University of Michigan research suggests inducing labor increases risk of autism
The finding enters an active field of research as the scientific community seeks answers to rising rates of autism in the U.S.
One in 88 children will have autism, according to the most recent data from the Centers for Disease Control and Prevention.
Courtesy of U-M
Previous studies on the issue have used data sets of several hundred people—which sets U-M's new study apart, said Marie Lynn Miranda, a professor of environmental informatics and pediatrics at U-M and a lead study author. Miranda is also dean of U-M's School of Natural Resources and Environment.
The research made use of a database of medical records in North Carolina first compiled in 2005 when Miranda was a professor a Duke.
In the data set, 1.3 percent of male children and 0.4 percent of female children were autistic—which is consistent with national trends, Miranda said.

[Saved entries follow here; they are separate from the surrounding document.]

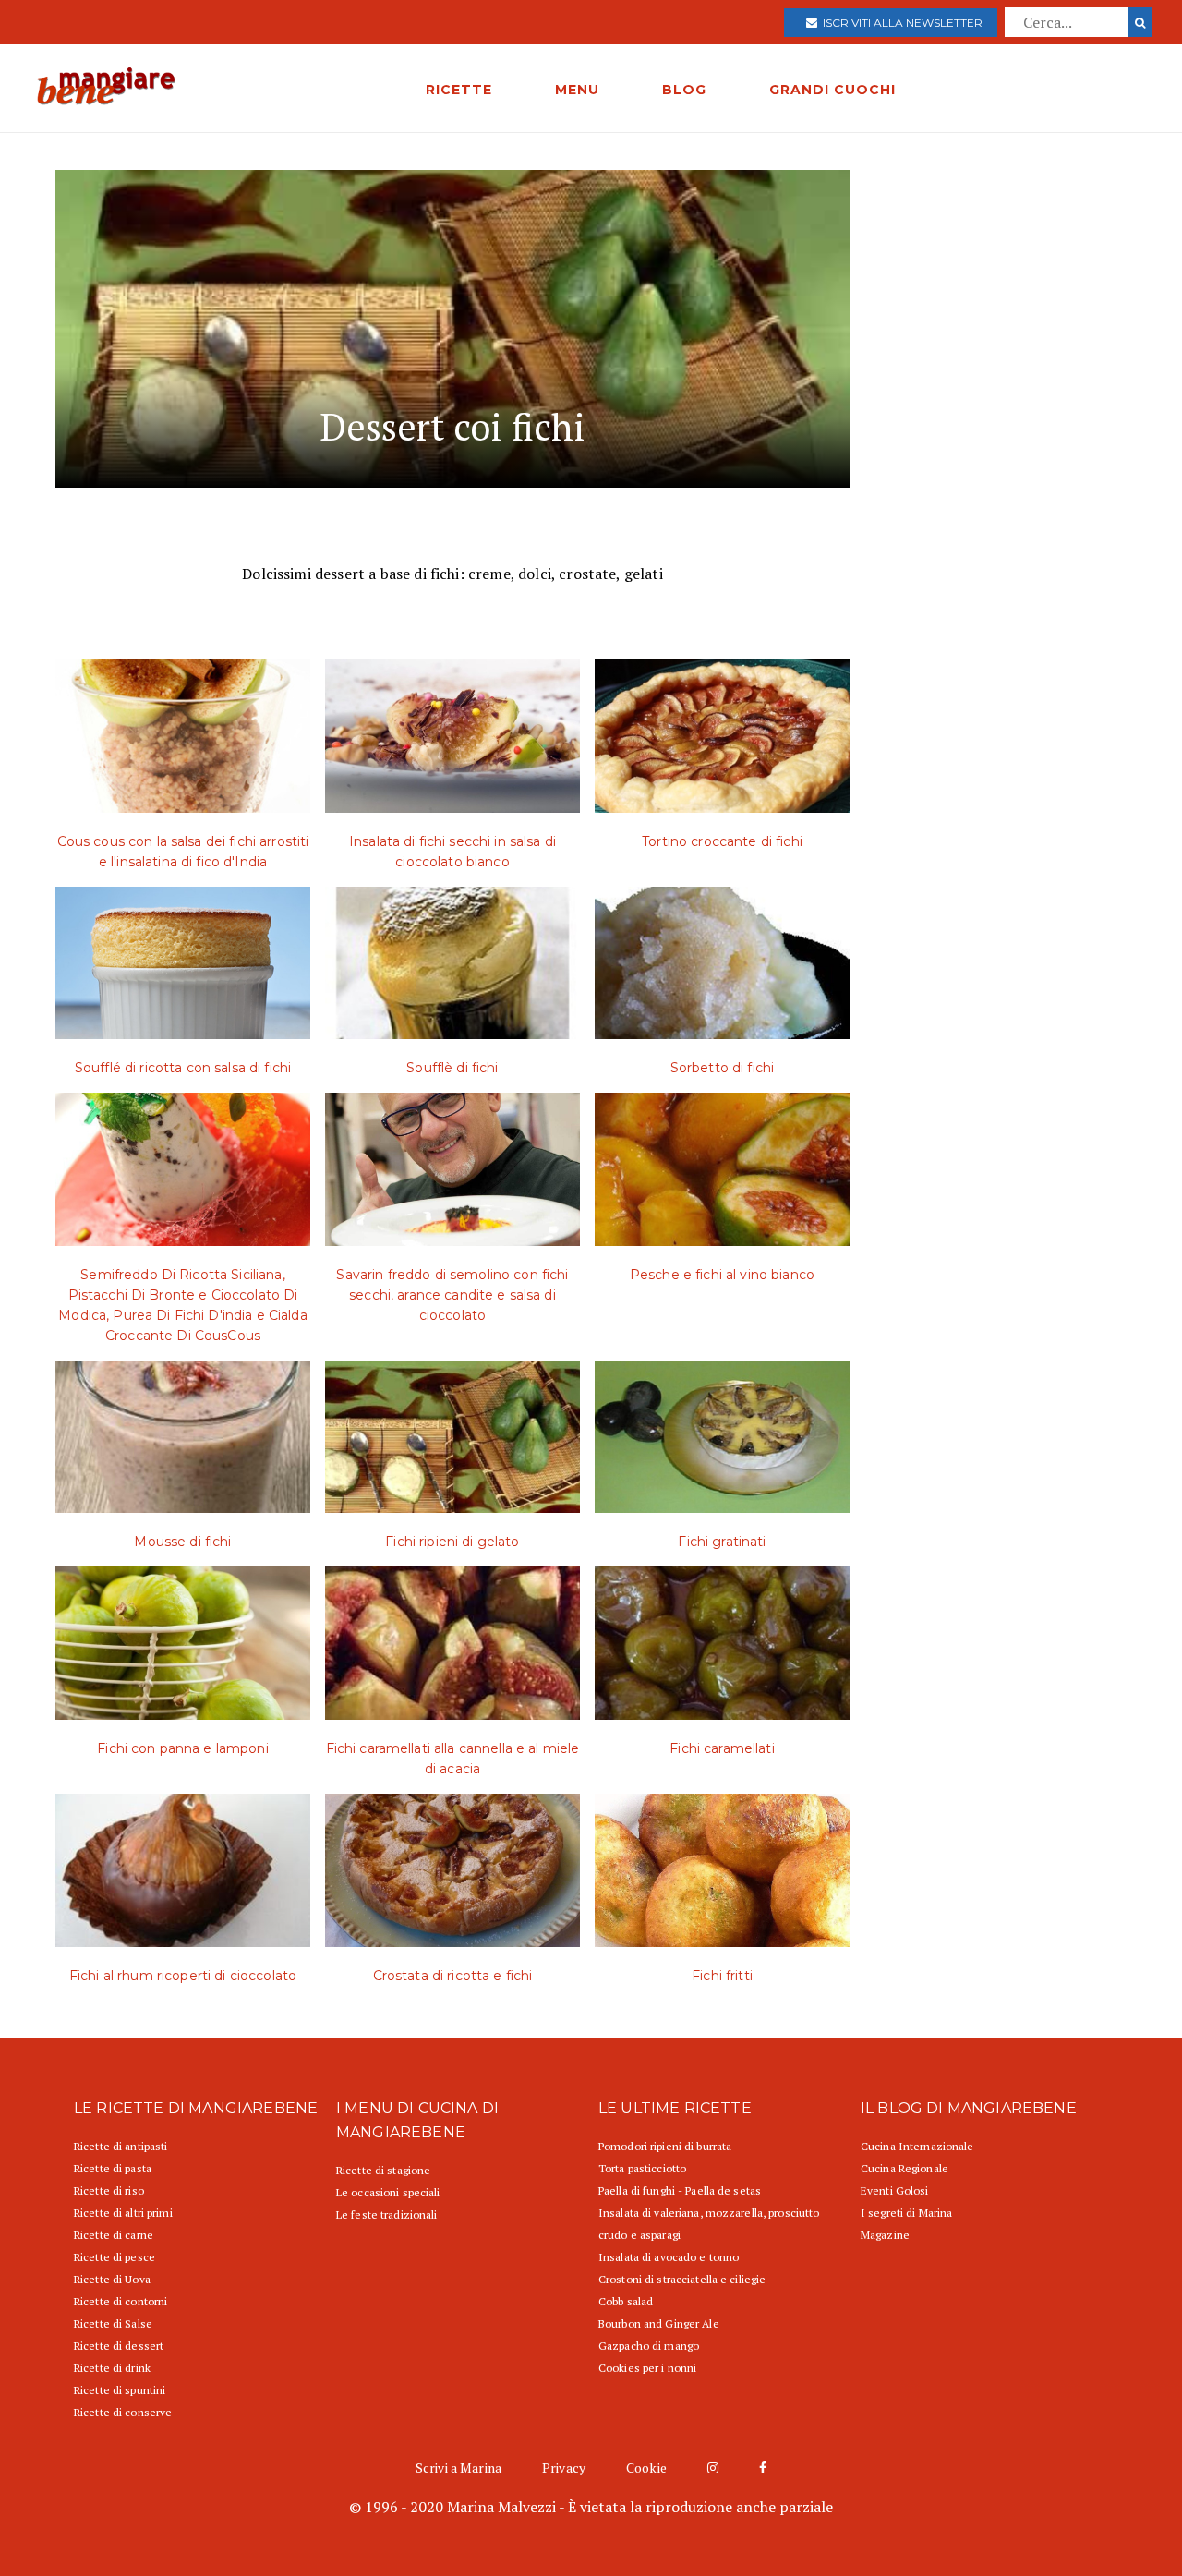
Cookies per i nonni (647, 2368)
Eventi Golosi (895, 2190)
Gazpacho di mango (648, 2345)
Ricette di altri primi (123, 2212)
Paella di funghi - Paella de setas (679, 2190)
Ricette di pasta (112, 2168)
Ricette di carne (113, 2235)
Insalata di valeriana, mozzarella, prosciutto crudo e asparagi (708, 2224)
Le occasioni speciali (388, 2192)
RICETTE (459, 89)
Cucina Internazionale (917, 2146)
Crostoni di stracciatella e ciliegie (682, 2279)
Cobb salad (625, 2301)
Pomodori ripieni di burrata (664, 2146)
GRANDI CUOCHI (832, 89)
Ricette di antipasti (120, 2146)
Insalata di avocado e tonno (668, 2257)
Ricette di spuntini (119, 2390)
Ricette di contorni (120, 2301)
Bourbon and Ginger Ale (658, 2323)
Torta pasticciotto (642, 2168)
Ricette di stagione (383, 2170)
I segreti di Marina (906, 2212)
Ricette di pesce (114, 2257)
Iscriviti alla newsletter (900, 23)
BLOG (684, 89)
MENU (577, 89)
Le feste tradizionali (387, 2214)
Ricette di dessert (118, 2345)
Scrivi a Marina (458, 2467)
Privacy (563, 2467)
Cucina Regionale (904, 2168)
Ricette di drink (112, 2368)
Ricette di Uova (112, 2279)
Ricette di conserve (123, 2412)
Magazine (885, 2235)
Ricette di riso (109, 2190)
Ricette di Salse (113, 2323)
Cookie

Miranda said the difference between genders was statistically significant.
There is no equivalent database in Michigan, though researchers are trying to gain access to medical records to conduct similar studies, Miranda said.

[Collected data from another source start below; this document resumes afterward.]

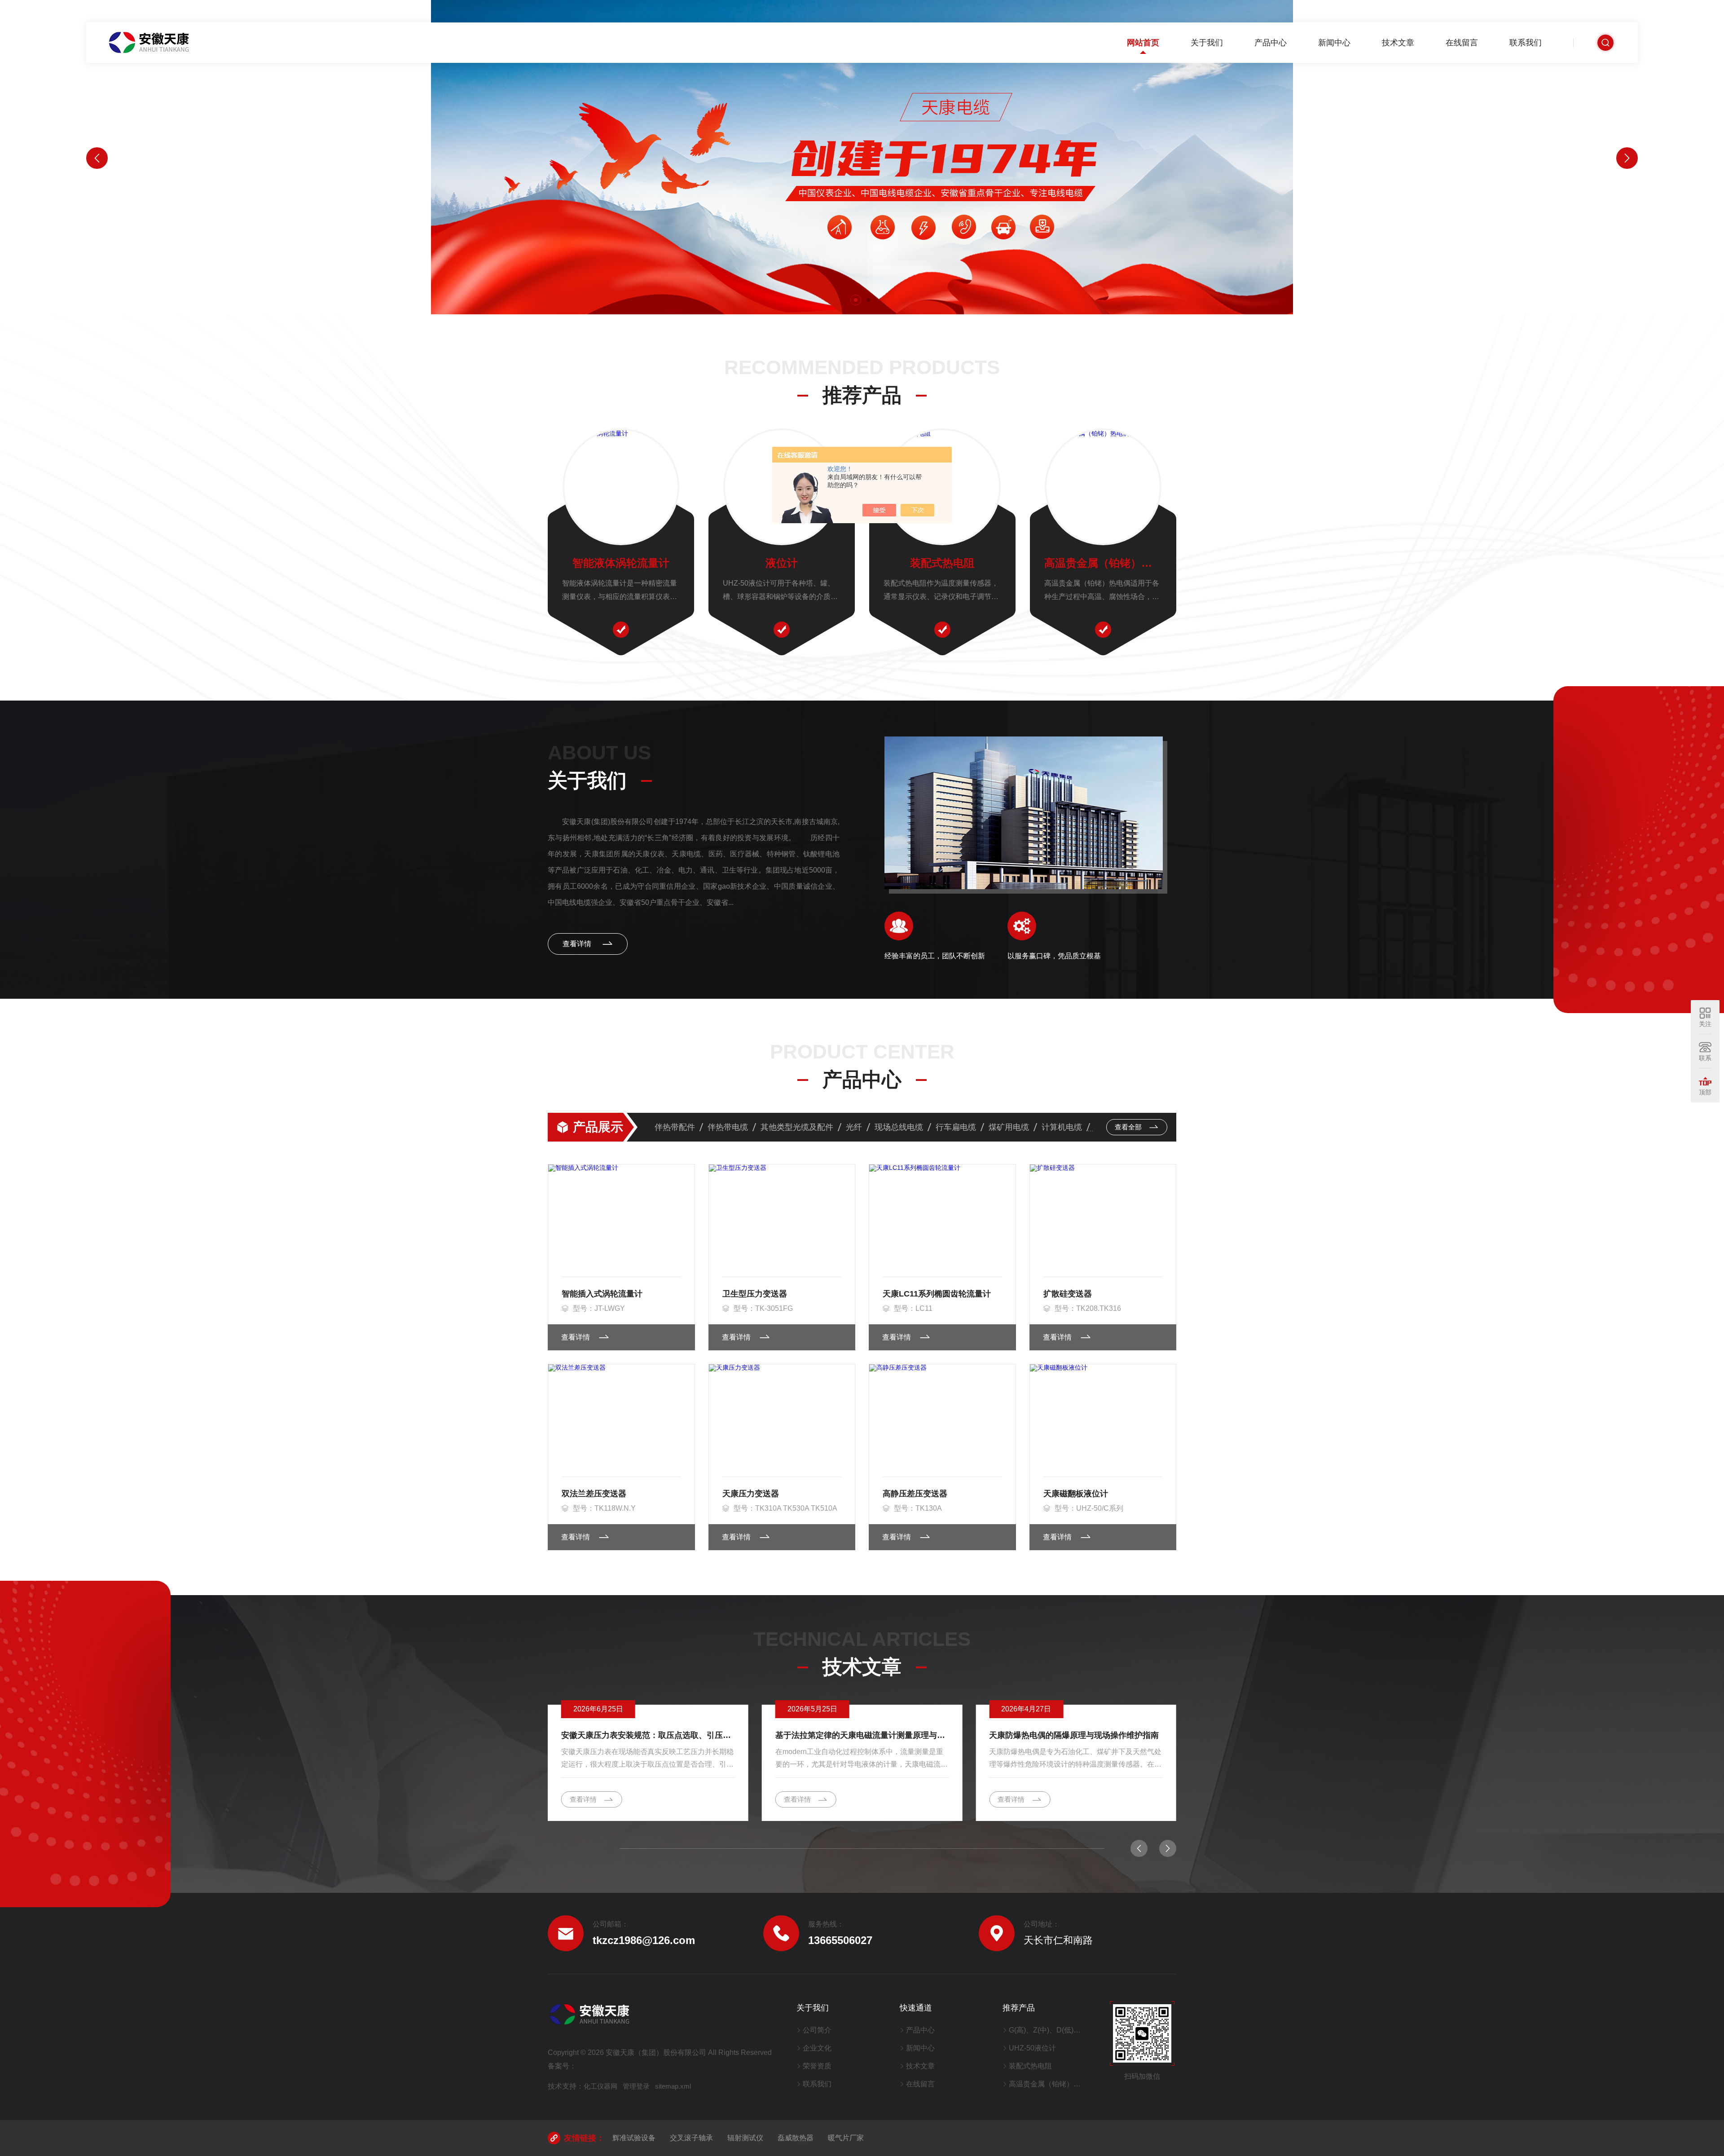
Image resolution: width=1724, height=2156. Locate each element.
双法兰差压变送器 (594, 1493)
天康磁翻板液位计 (1075, 1493)
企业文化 (817, 2048)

A review of all births in North Carolina over an eight-year period revealed that among male children, there was a 35 percent higher risk for autism whose mothers had their labor induced and augmented.
Children diagnosed with autism were also more likely to have been in fetal distress during birth, the study found.
Although the research findings don’t warrant a change in clinical practices regarding inducing or augmenting labor, Miranda said the study does make it important to pursue additional clinical research on the topic sooner rather than later.
Autism is a developmental disability that can cause social, communication and behavioral challenges.
Induced labor stimulates contractions before spontaneous labor occurs during childbirth. Augmented labor increases the strength, duration or frequency of contractions. Both types of stimulated labor can be prompted by medication or other techniques.
Miranda advised families of children with autism and prospective mothers to continue to discuss concerns or questions with their doctors, and to understand that the research findings don’t recommend changes in clinical practice at this point.
Further research is needed to understand the causation behind the correlation, Miranda said.
“The scientific community has an obligation to families of children with autism to see if we can prevent cases in the future,” Miranda said.